#### Material supplied:
***

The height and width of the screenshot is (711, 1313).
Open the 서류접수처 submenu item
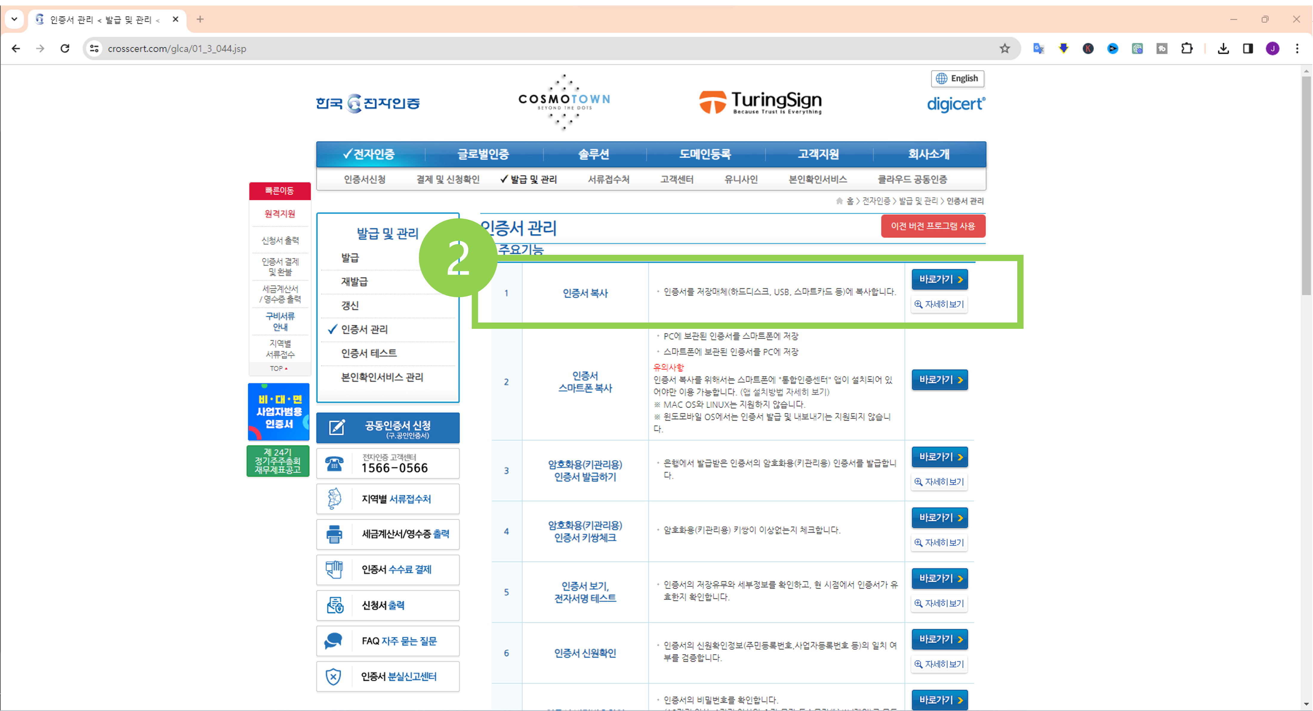pyautogui.click(x=608, y=179)
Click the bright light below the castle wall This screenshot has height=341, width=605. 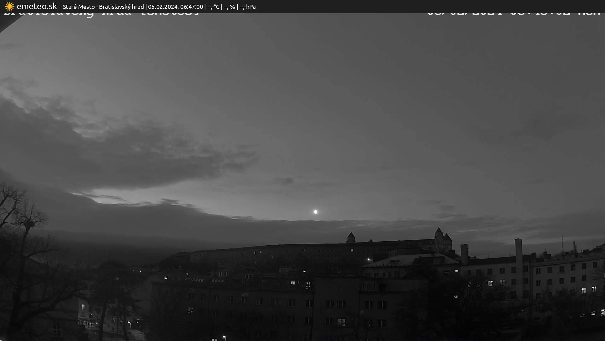click(369, 259)
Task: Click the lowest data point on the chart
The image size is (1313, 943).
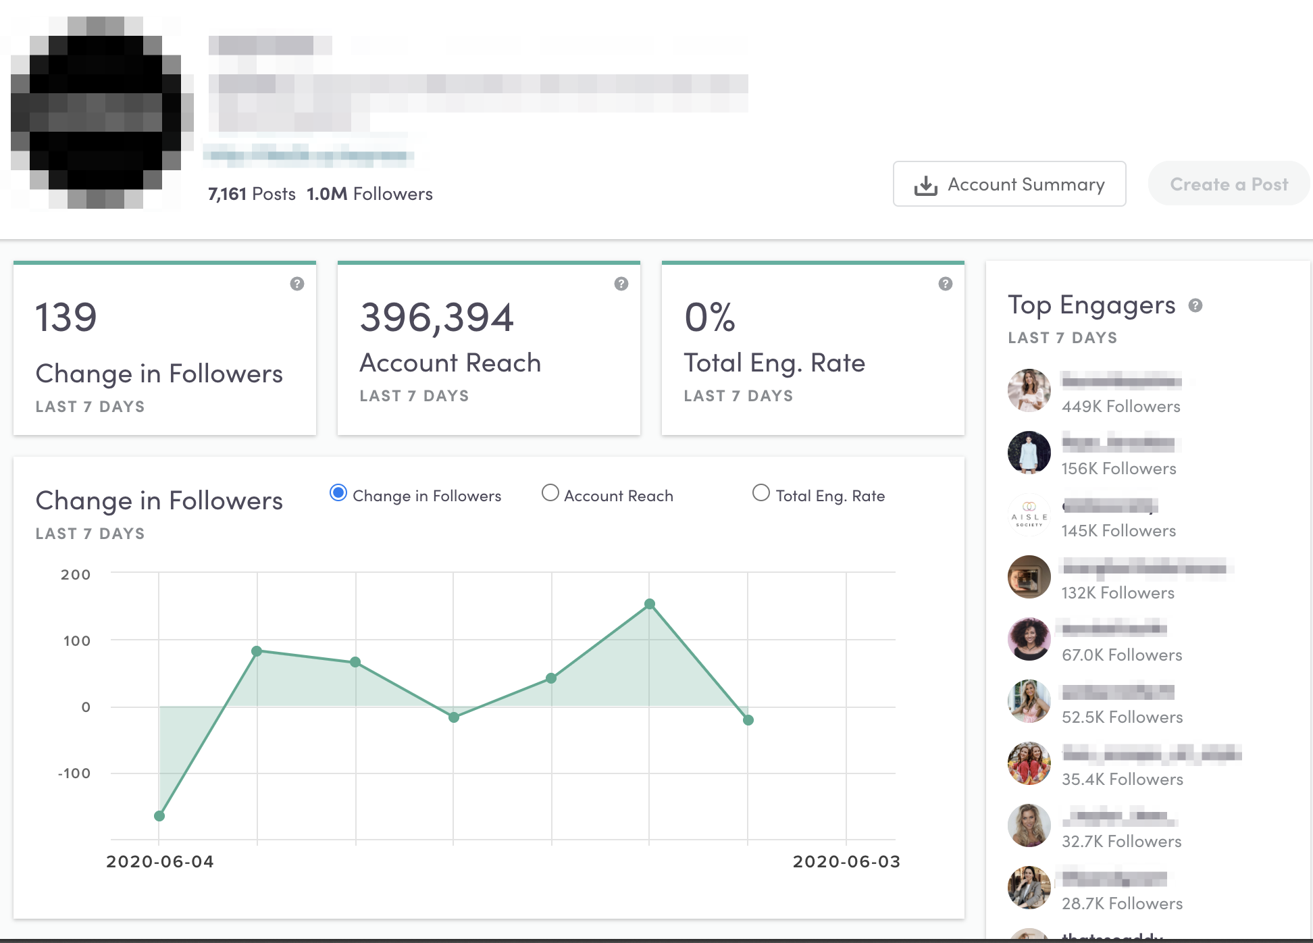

***

#### Problem to solve:
Starting from the line that has "Task: Click the" and ending at the last line of the material above, every line should be output exactly; pictures are dropped and nothing else appears.

#### Exercise answer:
Task: Click the lowest data point on the chart
The image size is (1313, 943).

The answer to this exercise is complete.